Identifying Failed Devices | Real World Mac Maintenance and Backups

After an error is located, the failed device can be identified. The goal is to determine the root cause. As previously mentioned, dmesg and /var/log/messages are commonly used with lspci and the /proc filesystem. These combined tools are used to troubleshoot and locate hardware faults.

The lspci command presents a user with the hardware layout on a machine. In the following example, we use a small Linux IA32 server with dual processors and Fibre Channel attached storage to demonstrate what an lspci would look like. First, we display the kernel we are using with the uname command.

[root@cyclops lpfc]# uname -a Linux cyclops 2.4.9-e.10custom-gt #4 SMP Mon Nov 1 14:17:36 EST 2004 i686 unknown

We continue with dmesg to list the PCI bus. Note that because we use the Emulex HBAs often in this chapter's examples, they are shown in bold.

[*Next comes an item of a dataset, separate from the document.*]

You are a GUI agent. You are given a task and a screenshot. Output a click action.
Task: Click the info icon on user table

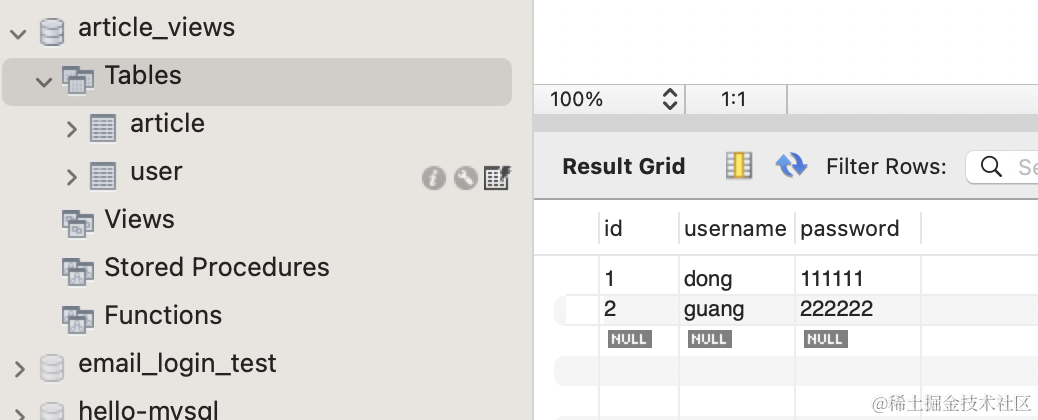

[root@cyclops lpfc]# dmesg | grep PCI PCI: PCI BIOS revision 2.10 entry at 0xfda11, last bus=1 PCI: Using configuration type 1 PCI: Probing PCI hardware PCI: Discovered primary peer bus 01 [IRQ] PCI->APIC IRQ transform: (B0,I2,P0) -> 22 PCI->APIC IRQ transform: (B0,I8,P0) -> 23 PCI->APIC IRQ transform: (B0,I15,P0) -> 33 PCI->APIC IRQ transform: (B1,I3,P0) -> 17 <-Bus 1, interface/slot 3, function/port 0 (Emulex HBA), lspci will help identify this HBA in a future example. PCI->APIC IRQ transform: (B1,I4,P0) -> 27 <-Bus 1, interface/slot 4, function/port 0 (Emulex HBA), lspci will help identify this HBA in a future example. PCI->APIC IRQ transform: (B1,I5,P0) -> 24 PCI->APIC IRQ transform: (B1,I5,P1) -> 25 Serial driver version 5.05c (2001-07-08) with MANY_PORTS MULTIPORT SHARE_IRQ SERIAL_PCI ISAPNP enabled ide: Assuming 33MHz PCI bus speed for PIO modes; override with idebus=xx ServerWorks OSB4: IDE controller on PCI bus 00 dev 79 pci_hotplug: PCI Hot Plug PCI Core version: 0.3 sym53c8xx: at PCI bus 1, device 5, function 0 sym53c8xx: at PCI bus 1, device 5, function 1

We conclude by using lspci to depict the PCI bus devices.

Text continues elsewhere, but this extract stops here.